Earlier this year the procedure select committee put forward a series of recommendations aimed at stamping out the routine practice of ministers leaking statements to the media before they are made to parliament.
MPs described these leaks – whether intentional or not – as ‘grave discourtesies to Parliament”.
At a Commons debate last week the Leader of the House Sir George Young was urged to bring forward proposals to implement the recommendations of the committee.
Conservative MP Peter Bone told Young: ‘Under the last Government, it was routine for ministerial statements to be leaked to the press.
‘There was a media grid and they were leaked, before a statement was made, in a routine manner.
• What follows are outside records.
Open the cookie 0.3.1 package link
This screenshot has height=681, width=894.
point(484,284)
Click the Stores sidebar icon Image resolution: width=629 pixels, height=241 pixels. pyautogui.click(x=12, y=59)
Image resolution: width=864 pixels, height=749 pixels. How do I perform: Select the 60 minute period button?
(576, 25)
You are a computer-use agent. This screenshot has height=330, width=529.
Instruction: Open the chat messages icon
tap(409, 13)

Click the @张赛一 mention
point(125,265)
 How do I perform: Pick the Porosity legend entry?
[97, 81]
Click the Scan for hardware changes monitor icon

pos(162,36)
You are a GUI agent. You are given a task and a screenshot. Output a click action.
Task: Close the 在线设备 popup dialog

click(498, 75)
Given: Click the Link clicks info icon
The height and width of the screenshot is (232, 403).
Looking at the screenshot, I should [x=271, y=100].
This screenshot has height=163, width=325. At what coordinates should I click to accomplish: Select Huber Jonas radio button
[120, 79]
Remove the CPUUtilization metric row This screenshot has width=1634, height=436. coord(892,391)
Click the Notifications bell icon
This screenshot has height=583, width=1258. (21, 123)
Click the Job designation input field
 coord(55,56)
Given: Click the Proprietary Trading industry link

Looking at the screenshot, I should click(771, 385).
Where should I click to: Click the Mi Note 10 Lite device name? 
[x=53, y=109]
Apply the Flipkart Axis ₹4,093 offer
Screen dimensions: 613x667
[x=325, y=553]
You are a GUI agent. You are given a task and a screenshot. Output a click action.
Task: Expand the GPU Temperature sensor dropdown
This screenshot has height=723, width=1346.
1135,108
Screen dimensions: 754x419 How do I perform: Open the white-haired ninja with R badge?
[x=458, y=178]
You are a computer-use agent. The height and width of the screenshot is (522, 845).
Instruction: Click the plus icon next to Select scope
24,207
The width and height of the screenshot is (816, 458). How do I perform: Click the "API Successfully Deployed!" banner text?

Unfortunately, that has continued under this Government.
‘Until we have sanctions against Ministers for leaking, we will never get the problem under control.’
Under the proposals being considered, responsibility for punishing ministers who leak information would be passed from the Prime Minister to the Speaker.
If the case is deemed serious enough then the Speaker could ask the committee on standards and privileges to launch an in-depth investigation.
If a minister did not spontaneously offer an apology, the committee investigating the breach could force him to make one and – if the breach was particularly serious – a motion of censure could be moved on the floor of the House.
The report concludes: ‘Information about government policy has for many years found its way into the public domain at times when the house is sitting before it is announced to Parliament.
‘We strongly deprecate this practice. There must be consequences for Ministers who find that information, by whatever means, has been ‘pre-released’ by their departments. We hope that the changes we have proposed will act as a necessary deterrent to Ministers and officials who are tempted to make announcements or leak information before a statement has been made to Parliament.”